La dématérialisation des échanges (courriels, documents numériques, pages web, forum, réseaux sociaux, etc.) augmente considérablement l'information que l'on peut collecter "en contexte" pour "documenter" une activité. La mise en place d'environnements spécifiquement pensés pour soutenir le travail collaboratif, on trouve encore plus de raison de considérer que les connaissances "en action" sont inscrites dans les échanges ainsi dématérialisés.
Il est bien clair qu'il ne suffit pas d'avoir un ordinateur pour devenir un "sujet connaissant" capable d'agir efficacement dans son organisation. La formation aux métiers de l'entreprise se fait par l'action elle-même, au contact direct (compagnonnage, formation initiale, travail en équipe, travail collectif, etc...) et ne saurait être remplacée par la simple mise à disposition d'inscriptions de connaissances sans "mode d'interprétation". La constitution sociale de l'économie de la connaissance commence par la constitution sociale tout court.

Approche par capitalisation


La capitalisation des connaissances est à prendre au double sens de "préserver et garder" les inscriptions de conaissances et de "valoriser" les connaissances comme "capital" de l'entreprise sur lequel elle peut compter pour son développement et son fonctionnement.
Préserver et garder consiste à choisir quelles sont les connaissances cruciales pour l'entreprise et à faire en sorte qu'elles soient gardées de manière efficace. La valorisation de ces connaissances est une façon d'en mesurer le caractère crucial. En effet, le fait de pouvoir occuper une place de choix sur un secteur du marché est lié au savoir faire de l'entreprise, à ses capacités d'innnovation dans ce domaine, à ses capacités à rester en pointe sur les compétences nécessaires à ce type d'activité. Il ne s'agit donc pas seulement de garder, mais de savoir produire de nouvelles connaissances qu'il s'agira de capitaliser de la même façon. Cette capitalisation passe par la mise en place de mémoires d'entreprise, de mémoire organisationnelle, de mémoire de projets, etc.
La valorisation passe par une analyse du caractère critique de telle ou telle connaissance à mettre en oeuvre à tel ou tel moment des activités de l'entreprise.
On peut considérer comme le propose Jean-Louis Ermine que le patrimoine de connaissances constitue un système indépendant à part entière et c'est l'analyse de l'entrepris qui permet de le découvrir pour le rendre explicite dans un "livre de connaissances" de l'entreprise, ce qui représente une méthode de modélisation descendante.
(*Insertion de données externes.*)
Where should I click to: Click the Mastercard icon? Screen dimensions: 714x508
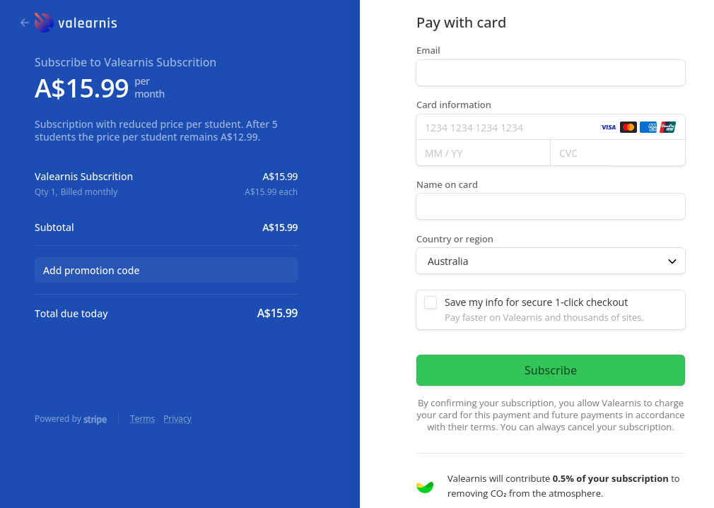[628, 128]
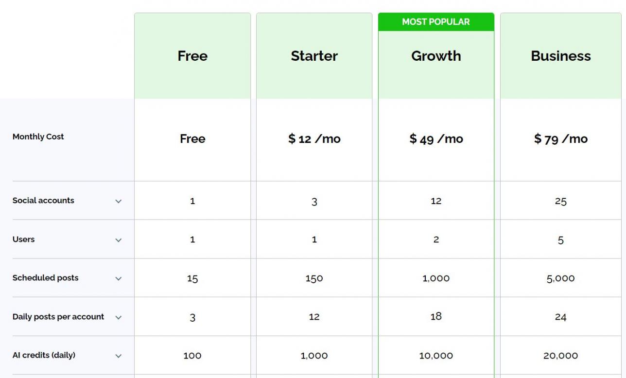Expand the Daily posts per account chevron

click(118, 317)
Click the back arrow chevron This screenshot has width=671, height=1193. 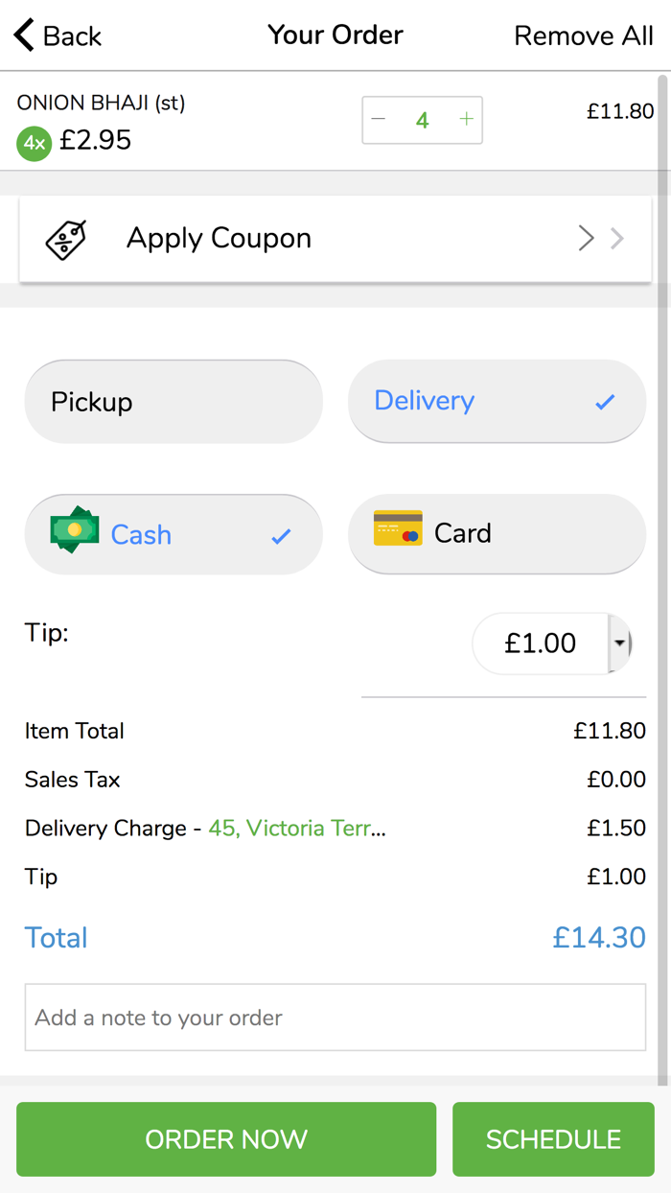23,34
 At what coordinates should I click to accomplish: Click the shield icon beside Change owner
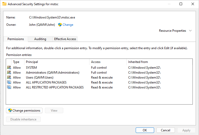[x=60, y=25]
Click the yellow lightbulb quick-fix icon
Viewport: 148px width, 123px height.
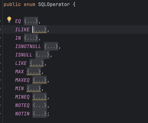[x=9, y=20]

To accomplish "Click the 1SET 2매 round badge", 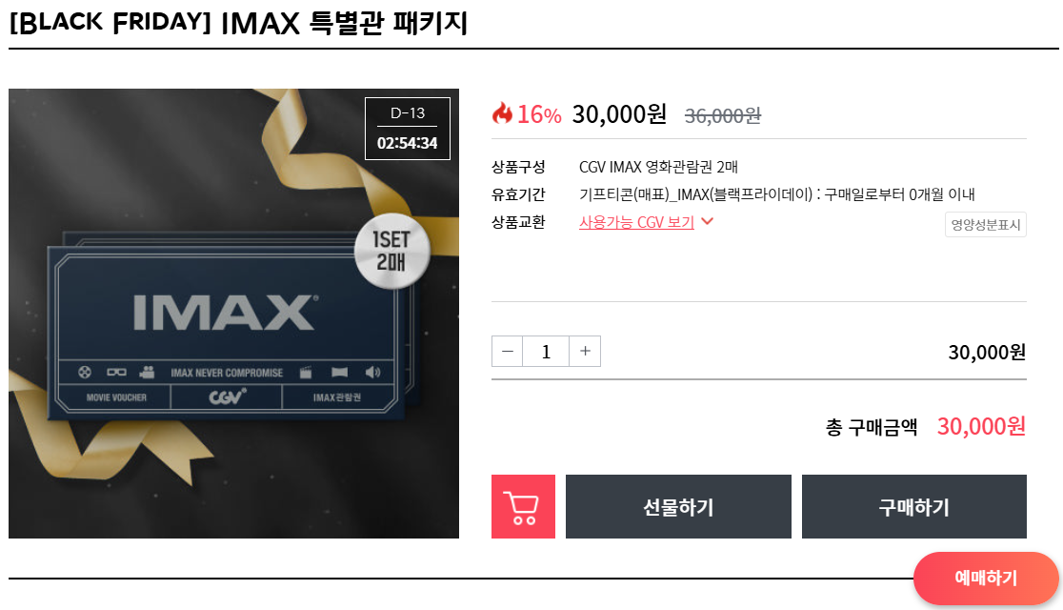I will [391, 251].
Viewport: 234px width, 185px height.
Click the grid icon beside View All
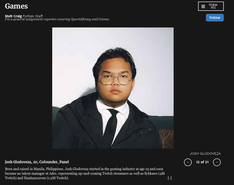pos(203,6)
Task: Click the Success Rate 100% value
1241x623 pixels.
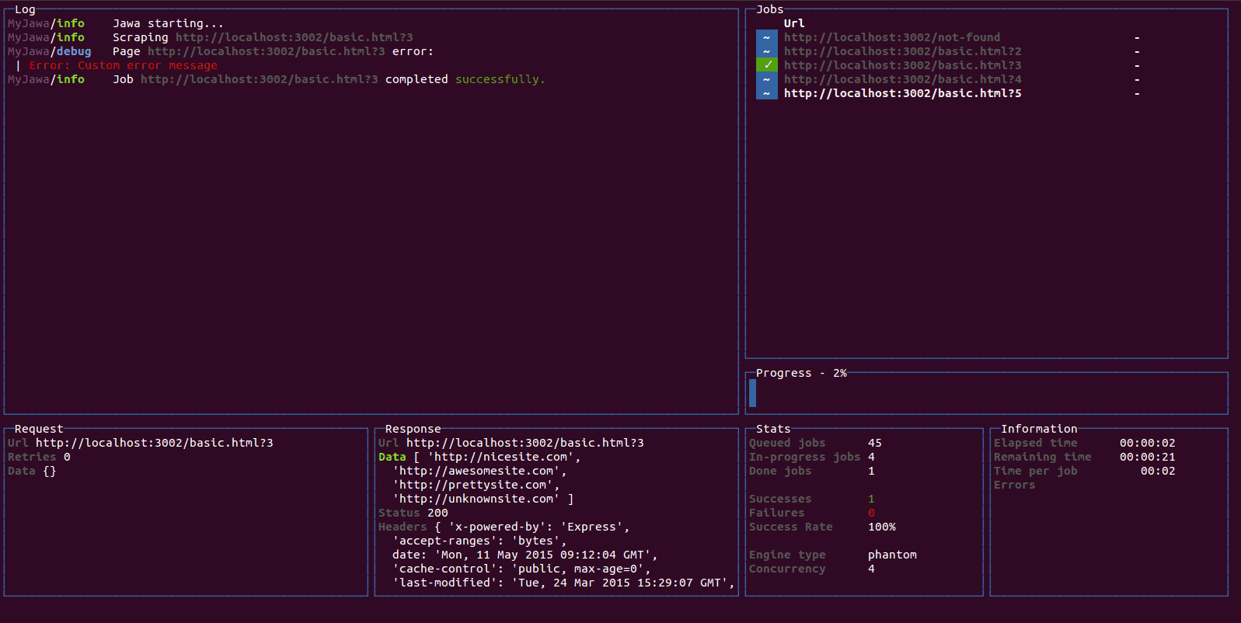Action: click(881, 527)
On doit aussi considérer les processus de création des connaissances permettant de capitaliser, il s'agira alors plutôt d'une modélisation ascendante.

Approche managériale

Il s'agit de l'approche de synthèse, l'approche considérant que les connaissances faisant partie des éléments critiques pour l'entreprise, il faut les gérer au sens propre du terme. Plus précisément, lorsque l'on trouvera ce terme d'approche managériale, il s'agira le plus souvent de la gestion des compétences, domaine très lié aux à la gestion des ressources humaines. Cartographier les compétences de l'entreprise devient une priorité pour les gestionnaires des ressources humaines. Les compétences sont considérées comme des ressources importantes qu'il faut pouvoir décrire avec précision, qu'il faut pouvoir trouver, qu'il faut savoir maintenir et développer. Il s'agit alors de mettre en place des plans de formation, des organisations participatives, des projets collectifs, assurant la persistance et l'accessibilité des compétences, au bon moment, sous la bonne forme et au bon endroit....
Il s'agit bien entendu de mettre à disposition les compétences, mais aussi à les protéger pour en faire profiter l'entreprise dans son propre développement. Il y a donc une mise en place d'une politique de la propriété industrielle, associant les "inventeurs" et l'entreprise et fixant le cadre dans lequel les savoir-faire sont accessibles et reproductibles par d'autres.